题目要求:
1 - 根据节选作答:
(a) 《旧唐书·杨炯传》说海内称四人为“王杨卢骆”,此外还号他们为什么?
(b) 《朝野佥载》卷六把杨炯、骆宾王之“文”称为哪两个名目?
(c) 清代宗廷辅《古今论诗绝句》怎样评论杜甫“王杨卢骆当时体”那一首?
2 - 请输出节选中的一段原文:从含有“四傑齊名,原指其詩文而主要指駢文和賦而言。《舊”的字句开始,到“續集》論此首時,舉賦、檄、詩等為例。”结束。

所给节选:
◇ ◇ ◇

《舊唐書·楊炯傳》說:“炯與王勃、盧照鄰、駱賓王
以文詩齊名,海內稱為王楊盧駱,亦號為四傑。”
四傑齊名,原指其詩文而主要指駢文和賦而言。《舊
唐書·楊炯傳》記張說與崔融對楊炯自說“愧在盧前,恥
居王後”的評論,《舊唐書·裴行儉傳》說他們“並以文
章見稱”等,所說皆指文。《朝野僉載》卷六記“世稱
王楊盧駱”後,即論楊炯、駱賓王之“文”為“點鬼簿”、
“算博士”,所引例證為壹文壹詩,則四傑齊名亦兼指詩
文。後遂主要用以評其詩。杜甫《戲為六絕句》有“王
楊盧駱當時體”句,壹般即認為指他們的詩歌而言;但
也有認為指文,如清代宗廷輔《古今論詩絕句》謂“此
首論四六”;或認為兼指詩文,如劉克莊《後村詩話·
續集》論此首時,舉賦、檄、詩等為例。

◇ ◇ ◇

(屏幕定位数据集中的若干行)

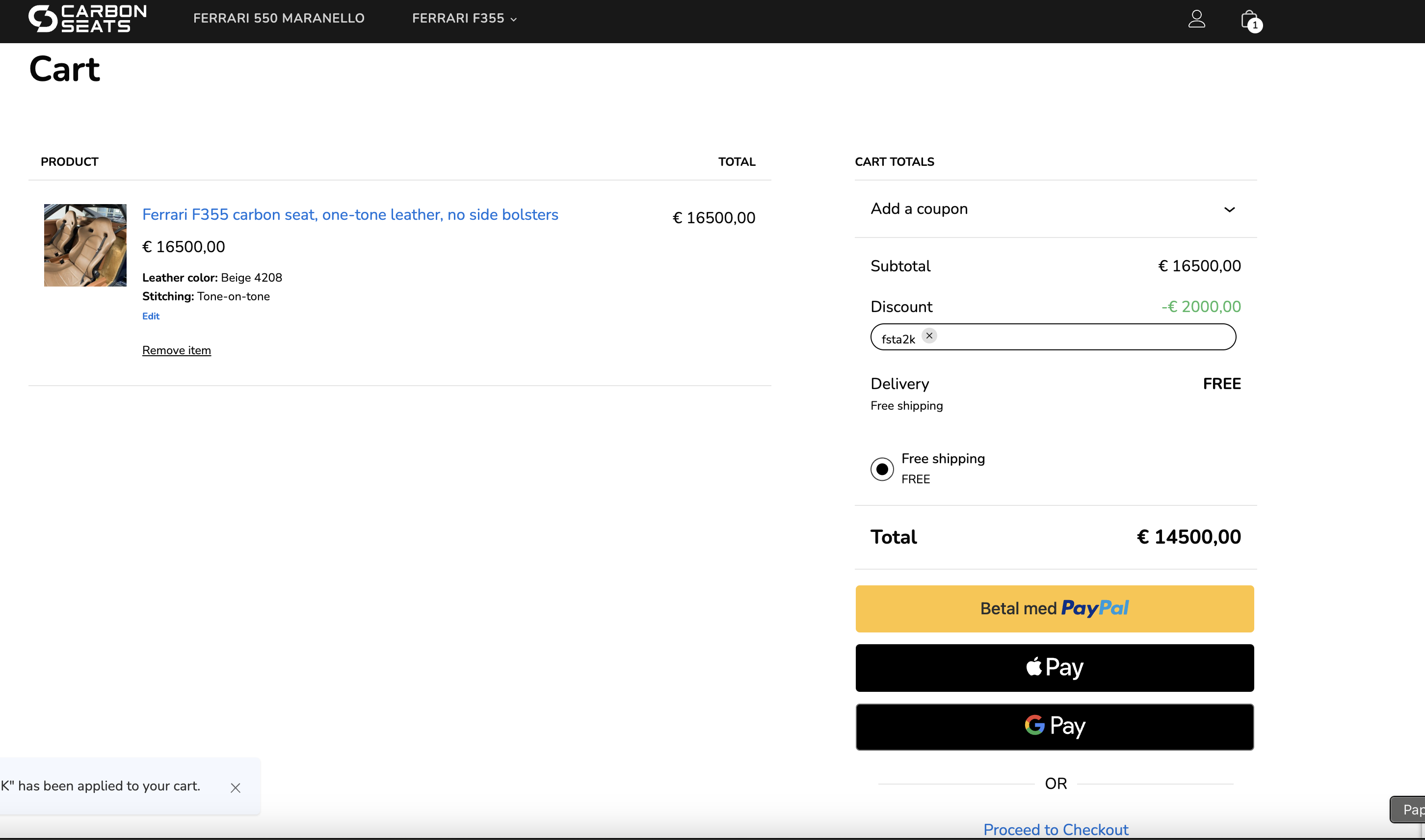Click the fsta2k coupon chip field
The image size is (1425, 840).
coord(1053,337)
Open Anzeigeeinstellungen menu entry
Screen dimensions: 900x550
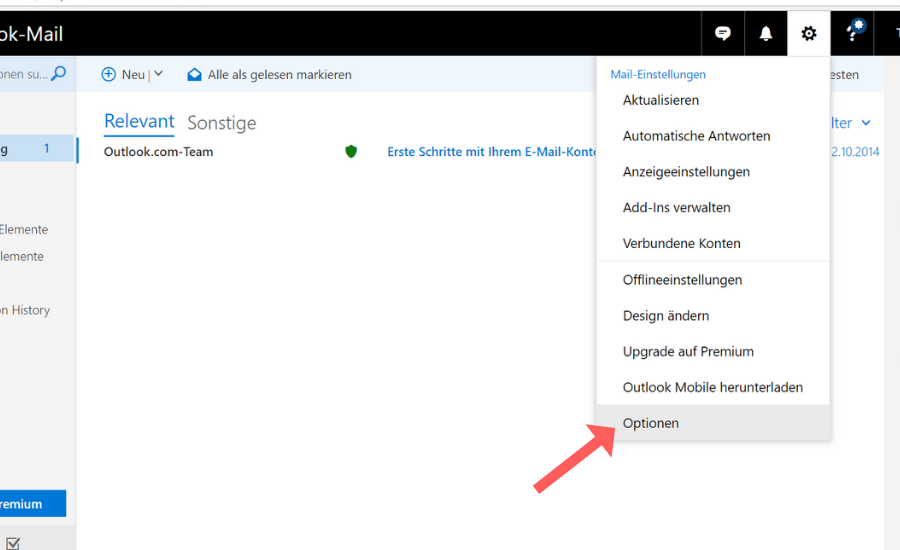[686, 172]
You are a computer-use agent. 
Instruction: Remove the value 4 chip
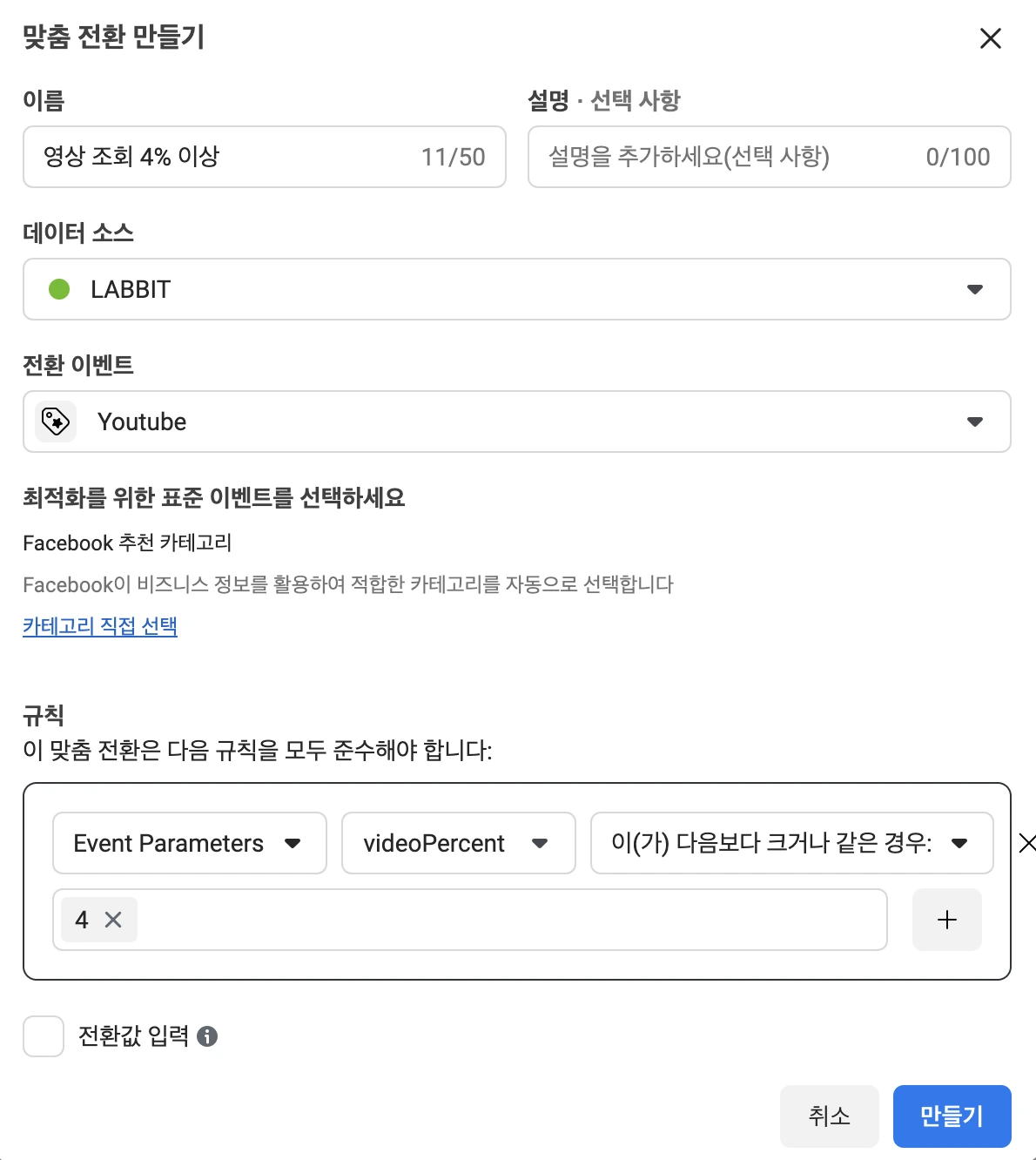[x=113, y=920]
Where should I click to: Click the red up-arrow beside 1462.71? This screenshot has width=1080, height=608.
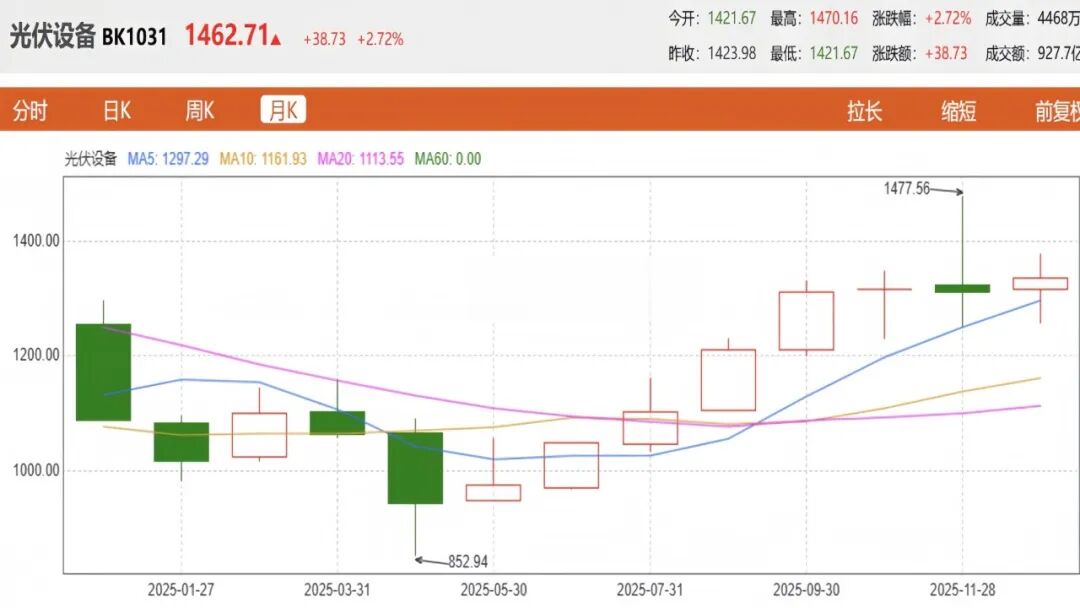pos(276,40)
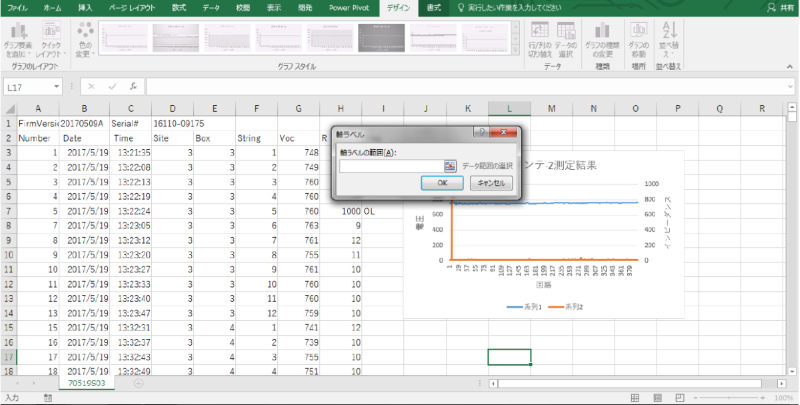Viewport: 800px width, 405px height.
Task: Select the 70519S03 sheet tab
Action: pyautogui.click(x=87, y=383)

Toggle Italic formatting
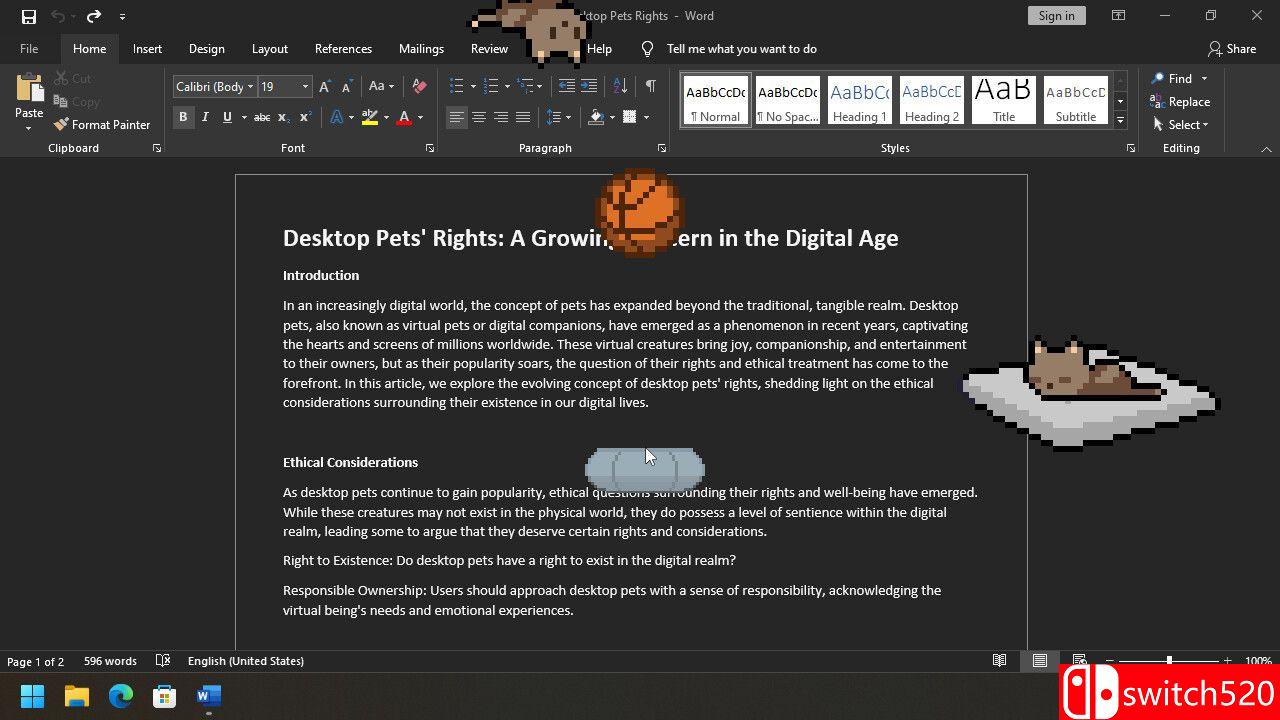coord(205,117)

◇ ◇ ◇

参考答案:
1 -
(a) 四傑。
(b) “點鬼簿”和“算博士”。
(c) 謂“此首論四六”,即认为该句指文。

2 -
四傑齊名,原指其詩文而主要指駢文和賦而言。《舊
唐書·楊炯傳》記張說與崔融對楊炯自說“愧在盧前,恥
居王後”的評論,《舊唐書·裴行儉傳》說他們“並以文
章見稱”等,所說皆指文。《朝野僉載》卷六記“世稱
王楊盧駱”後,即論楊炯、駱賓王之“文”為“點鬼簿”、
“算博士”,所引例證為壹文壹詩,則四傑齊名亦兼指詩
文。後遂主要用以評其詩。杜甫《戲為六絕句》有“王
楊盧駱當時體”句,壹般即認為指他們的詩歌而言;但
也有認為指文,如清代宗廷輔《古今論詩絕句》謂“此
首論四六”;或認為兼指詩文,如劉克莊《後村詩話·
續集》論此首時,舉賦、檄、詩等為例。